Exercise directions
State the number of lines in the following data that include the word "element", with no other text.

•••••

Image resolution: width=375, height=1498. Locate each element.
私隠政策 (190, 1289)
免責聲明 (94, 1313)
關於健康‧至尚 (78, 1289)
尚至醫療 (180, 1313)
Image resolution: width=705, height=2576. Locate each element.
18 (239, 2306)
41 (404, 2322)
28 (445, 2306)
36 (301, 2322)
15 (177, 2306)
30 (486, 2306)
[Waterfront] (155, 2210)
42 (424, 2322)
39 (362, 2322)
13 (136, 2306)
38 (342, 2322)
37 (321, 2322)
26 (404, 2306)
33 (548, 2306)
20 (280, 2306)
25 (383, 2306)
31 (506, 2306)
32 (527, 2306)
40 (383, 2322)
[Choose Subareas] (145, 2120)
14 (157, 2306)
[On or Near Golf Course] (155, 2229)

•••••

Answer to the exercise
2